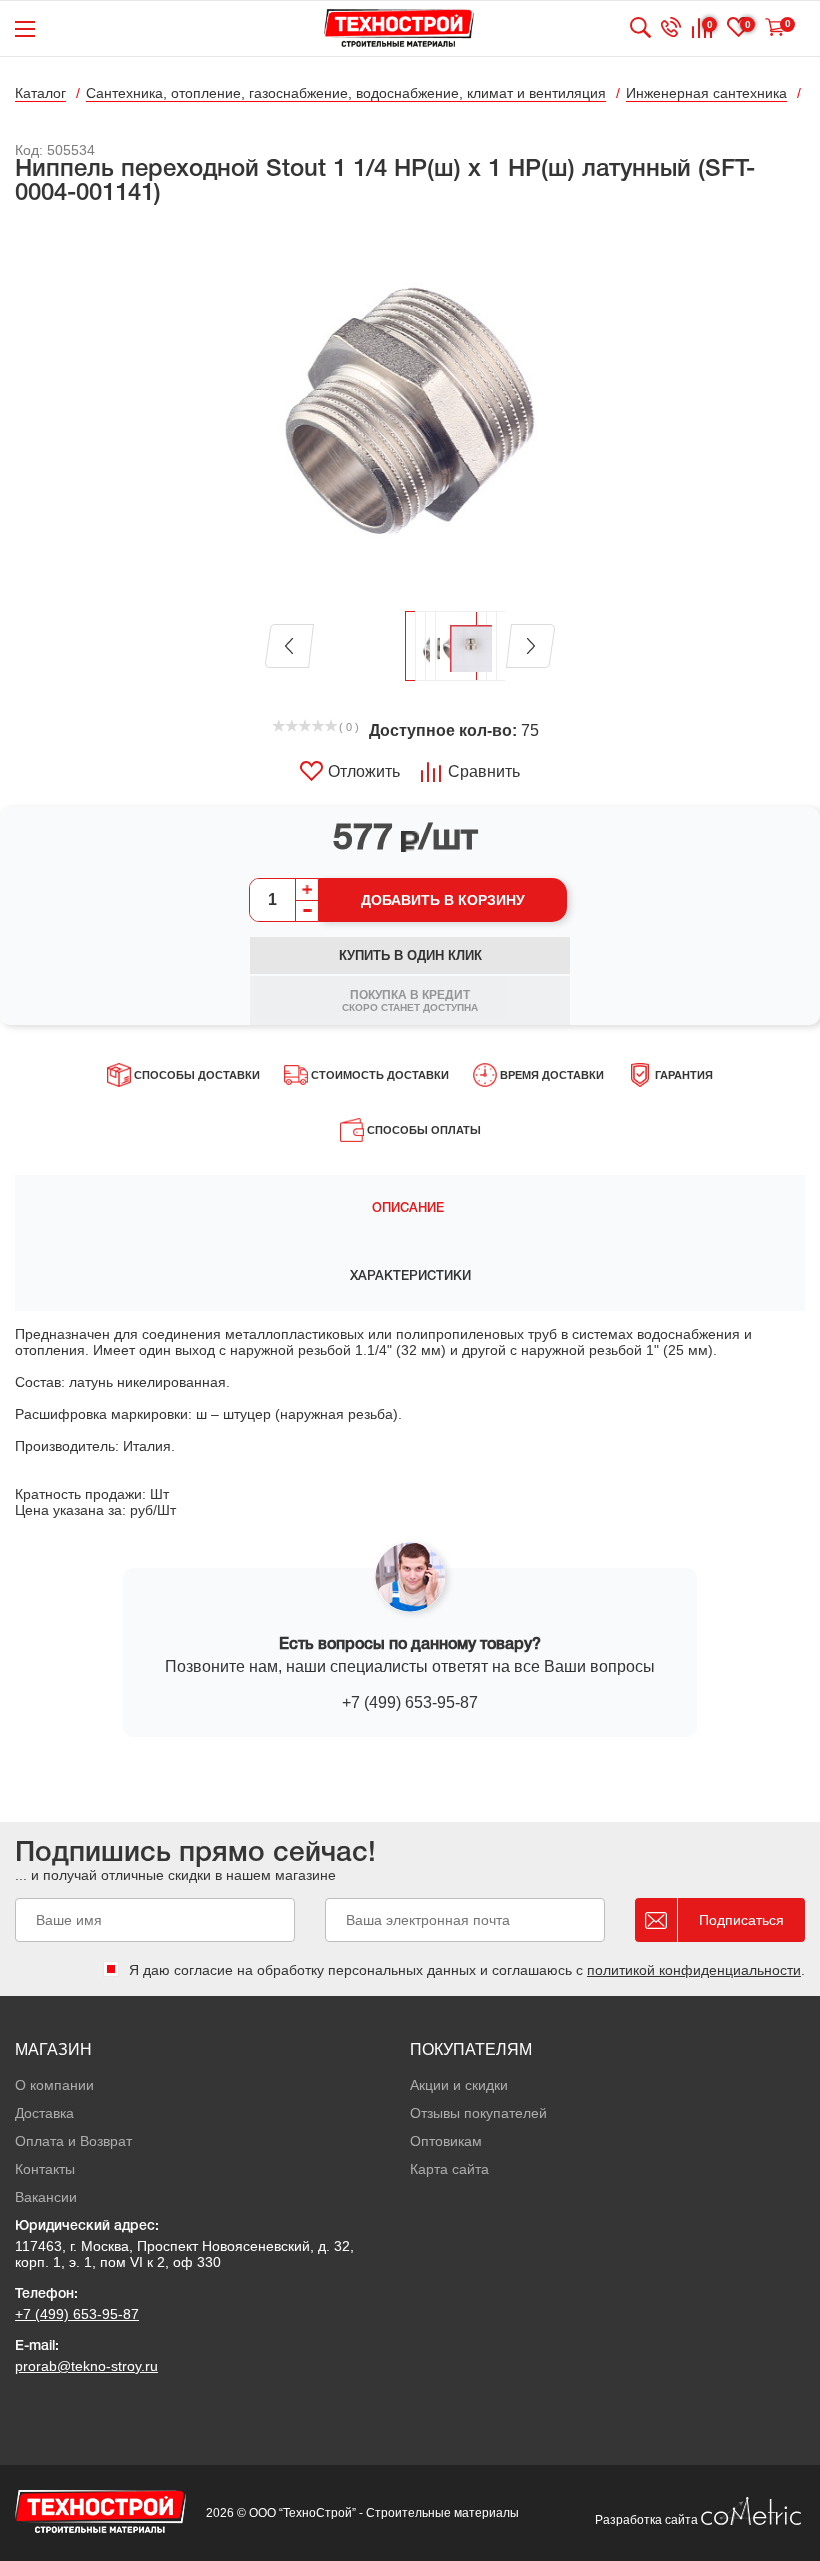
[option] (410, 410)
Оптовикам (446, 2141)
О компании (54, 2085)
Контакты (45, 2169)
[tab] (410, 1209)
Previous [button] (289, 646)
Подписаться (741, 1920)
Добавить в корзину (443, 900)
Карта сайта (449, 2169)
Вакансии (46, 2197)
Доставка (44, 2113)
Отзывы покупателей (478, 2113)
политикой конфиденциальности (694, 1970)
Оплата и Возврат (73, 2141)
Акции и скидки (459, 2085)
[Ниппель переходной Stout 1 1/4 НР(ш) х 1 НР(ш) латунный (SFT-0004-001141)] (410, 410)
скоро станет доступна (410, 1000)
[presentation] (410, 1209)
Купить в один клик (410, 955)
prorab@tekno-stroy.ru (86, 2366)
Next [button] (530, 646)
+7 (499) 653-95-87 (410, 1702)
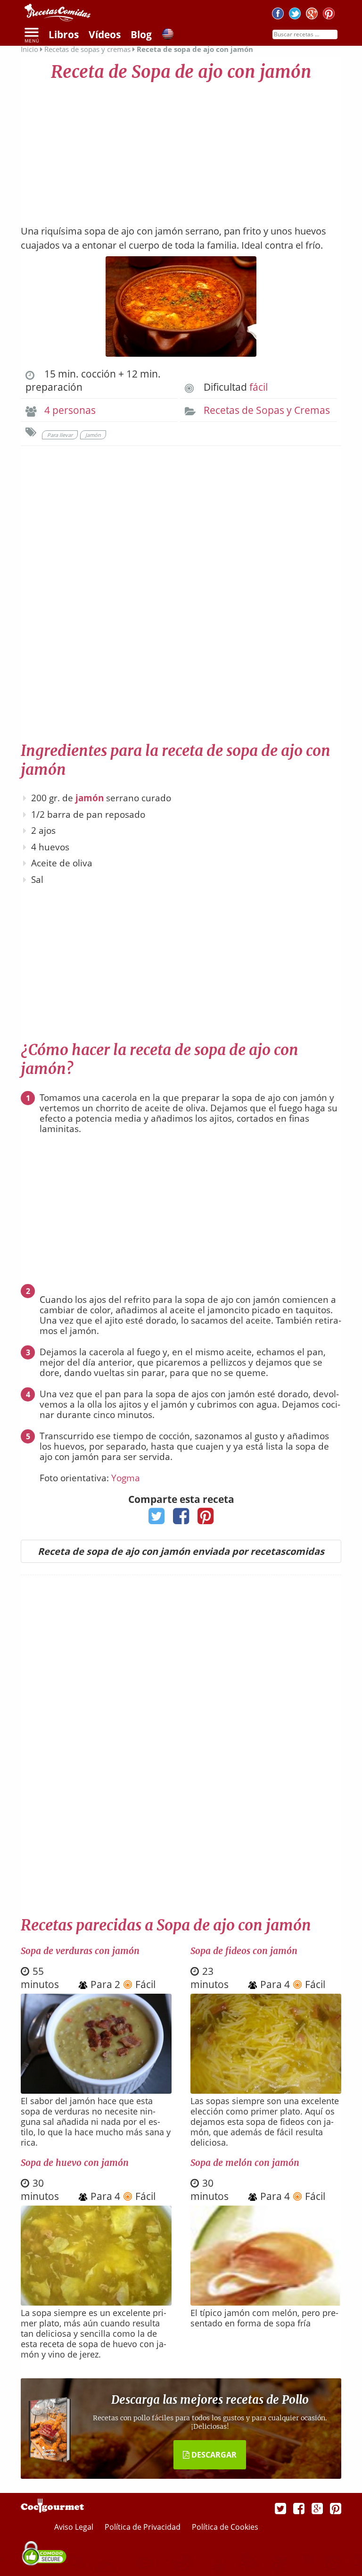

+ + + + + + +

▶ [What is needed] Your answer should be every line above, written out exactly, with no pictures.

▶ [Result]
[option] (410, 410)
Оптовикам (446, 2141)
О компании (54, 2085)
Контакты (45, 2169)
[tab] (410, 1209)
Previous [button] (289, 646)
Подписаться (741, 1920)
Добавить в корзину (443, 900)
Карта сайта (449, 2169)
Вакансии (46, 2197)
Доставка (44, 2113)
Отзывы покупателей (478, 2113)
политикой конфиденциальности (694, 1970)
Оплата и Возврат (73, 2141)
Акции и скидки (459, 2085)
[Ниппель переходной Stout 1 1/4 НР(ш) х 1 НР(ш) латунный (SFT-0004-001141)] (410, 410)
скоро станет доступна (410, 1000)
[presentation] (410, 1209)
Купить в один клик (410, 955)
prorab@tekno-stroy.ru (86, 2366)
Next [button] (530, 646)
+7 (499) 653-95-87 (410, 1702)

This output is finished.